What’s that you say?
A living scarecrow with a flaming pumpkin for a head gets stuffed with candy every Halloween and is set loose on a small Midwestern town where every boy aged 16 to 19 is armed to the teeth and wandering the streets in a tradition called The Run, each one wanting to be the one to bring down the scarecrow before midnight.
Sure, why not?
It’s sort of like The Lottery, but with a sentient scarecrow. Dark Harvest is chilling and poignant, and more about humanity than it is about scares. The darkness is human darkness in this little town. We don’t know where it comes from or why, but it manifests in a living scarecrow who must be destroyed. There’s no sense of reason, just like in The Lottery. Just the violence and the lack of humanity that very few in the town can bring themselves to counter. With good reason, of course–small-town politics are forceful and all-reaching, particularly when your roots are very deep.

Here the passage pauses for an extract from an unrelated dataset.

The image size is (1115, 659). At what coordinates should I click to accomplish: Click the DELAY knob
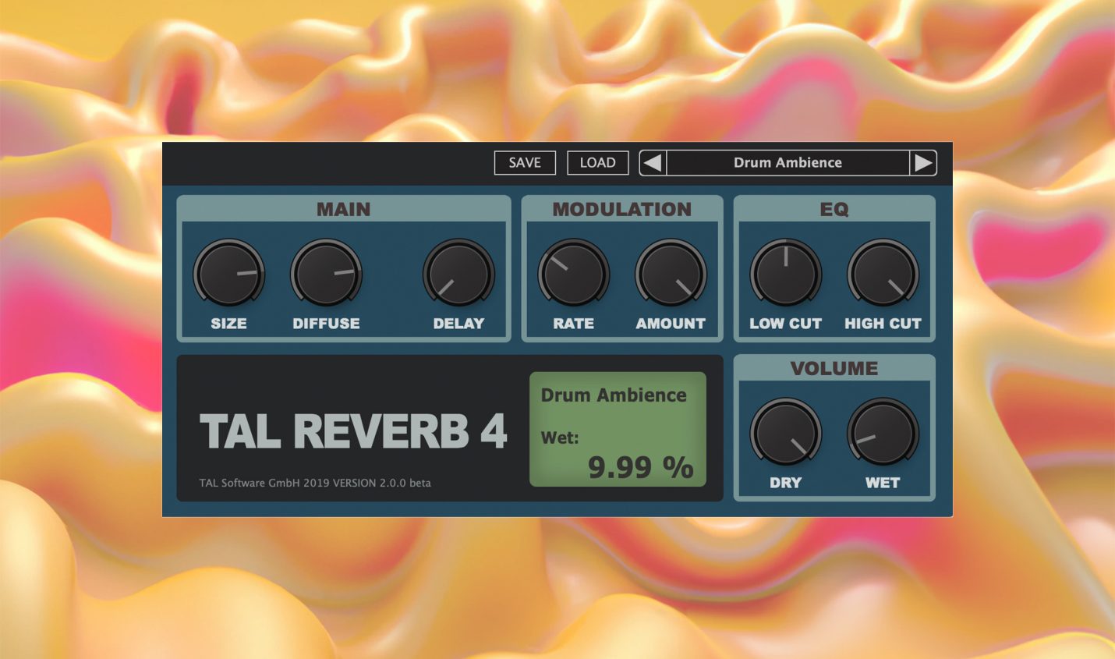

I like that you don’t get a full explanation of what the Halloween tradition is all about. You never learn exactly why it happens, nor what will happen if the night doesn’t go as usual. The ending hints at what will become of the town, but like all good horror, it’s open and contains a hint of threat. Yet, unlike a lot of horror, there’s still a hopefulness which matches the more poignant sections of the book.
This was a quick read with a nice pace, never lingering too long on anything. Only just enough to scare you or move you or make you wince. Like a really good episode of The Twilight Zone or The X-Files, you get immersed in the story and the creepiness and the exploration of all too human tendencies. With a few eerie twists.